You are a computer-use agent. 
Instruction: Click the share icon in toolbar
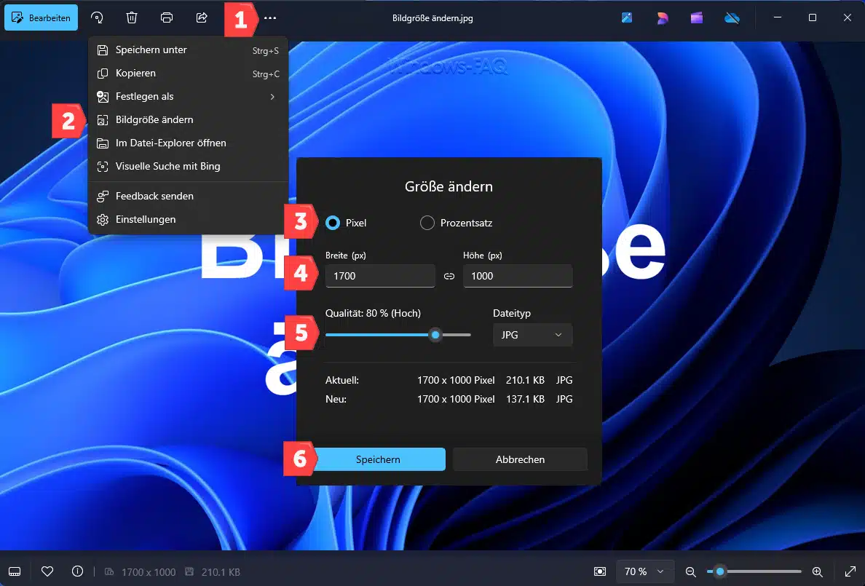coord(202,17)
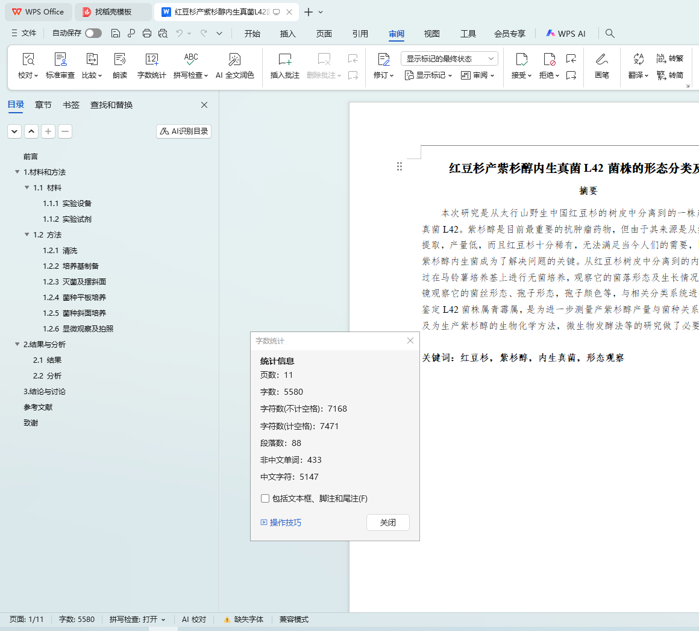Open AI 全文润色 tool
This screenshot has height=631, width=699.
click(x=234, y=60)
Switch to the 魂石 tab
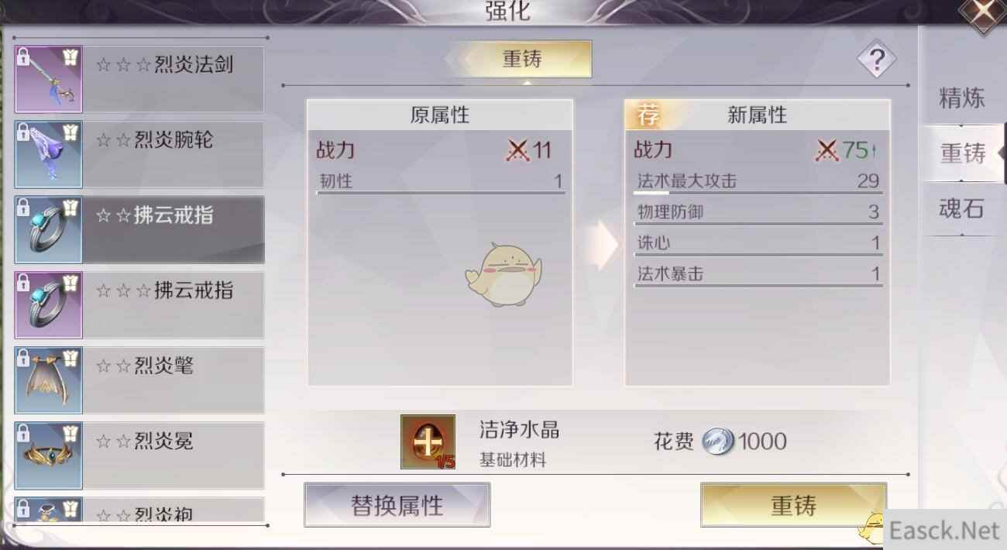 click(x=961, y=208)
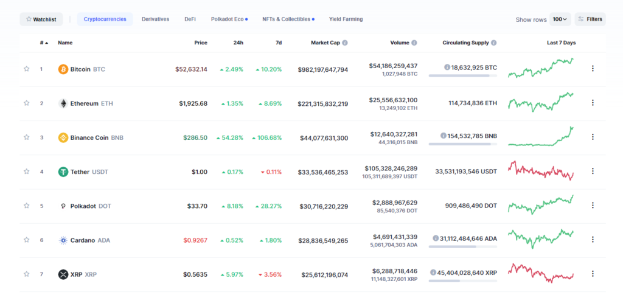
+ + + +
Given request - Copy the data above word for word, leaving out the pictures.

Exercise solution -
You are a computer-use agent. 
Instruction: Click the share icon in toolbar
coord(202,17)
Open AI 全文润色 tool
This screenshot has height=631, width=699.
click(x=234, y=60)
Switch to the 魂石 tab
 click(x=961, y=208)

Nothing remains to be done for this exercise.